The other day I was having lunch with someone and the first question he asked me is “so what is your story?” For a second (maybe two) I hesitated because I had never been asked that question so directly outside of an interview. I laughed when the person asked me this question in part because I was surprised and in part because I was trying to stall until I could come up with an answer.
The question “what is your story?” seems pretty easy and straightforward yet I find that it’s so hard to encapsulate your whole being in a response that’s only a couple of sentences long. So what should you do about it? Should you just go chronologically from the moment you were born all the way to the present day? Nahh that’s too much information. Next option? Do I tell them about what I am ‘passionate’ about and what I want to do in the future? That sounds better, more cheerful and a way shorter story. The problem with this one is that it doesn’t answer the question “What is your story”!. Also it doesn’t give people any insight into who I really am. Damn it. Ok back to the drawing board..
So what if the best way to tell my stories is through a few qualities that define who I am today and maybe a couple of events that showcase those qualities. This seems like a good compromise between a long chronological story about my life that no one cares about and a story based exclusively on my passion and interests. Now taking this as an initial prompt this is how I defined my story:
3 Defining Qualities
- Perseverance: I keep trying things even if they don’t work the first time around. I try to understand what went wrong and how could I improve next time around.
- Openness: I am obsessed with understanding how things that I care about work. I am always asking why do thinks function the way they do and I try to question as much as possible my own assumptions.

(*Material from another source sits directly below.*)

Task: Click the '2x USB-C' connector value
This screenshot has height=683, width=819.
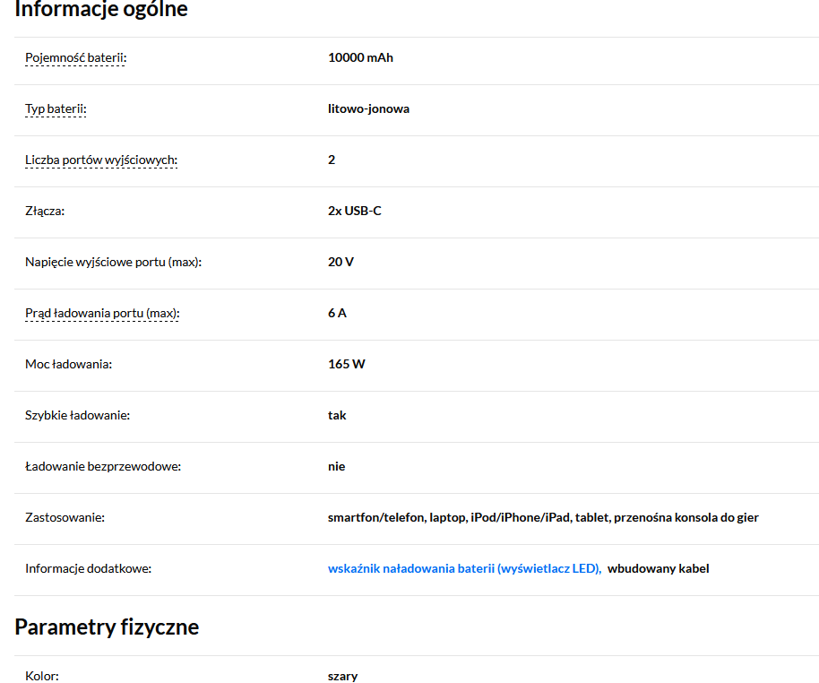Action: tap(355, 212)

- Positivity: I believe that tomorrow the world will always be a better place. I just do. I also believe that 99% of people by nature are good and that if we think otherwise it is because our goals are not aligned.
3 Pivotal Moments
- Moving to the US: In 2014 I moved to the US to pursue a dream of getting a better education. Jumping into the unknown at 18 with no friends and no connections was terrifying but it has opened infinite doors and prepared to keep jumping into the unknown.
- Choosing my major: I recently graduated with a double major in History and Psychology and I think it is one of the best decisions that I’ve made ever. At a time when the “smart” thing is to major in computer science or economics I think that double majoring in the things that I care about has taught me that it’s ok to go against the crowd, it’s ok to stand for what you belief in and more importantly it’s ok to do something different. This decision has also pushed to learn how to program on my own and learn a lot of other things that I might have not learned on my own otherwise.
- Pursuing my hobbies: There are literally thousands of things that I could choose to do with my free time and precisely because of that I try to be very careful with how I spend it. Thus, in my free time I focus almost exclusively on exercising, reading, writing or learning. I have decided to focus on those things that bring me the most joy and that I feel are truly significant for own mental and physical health.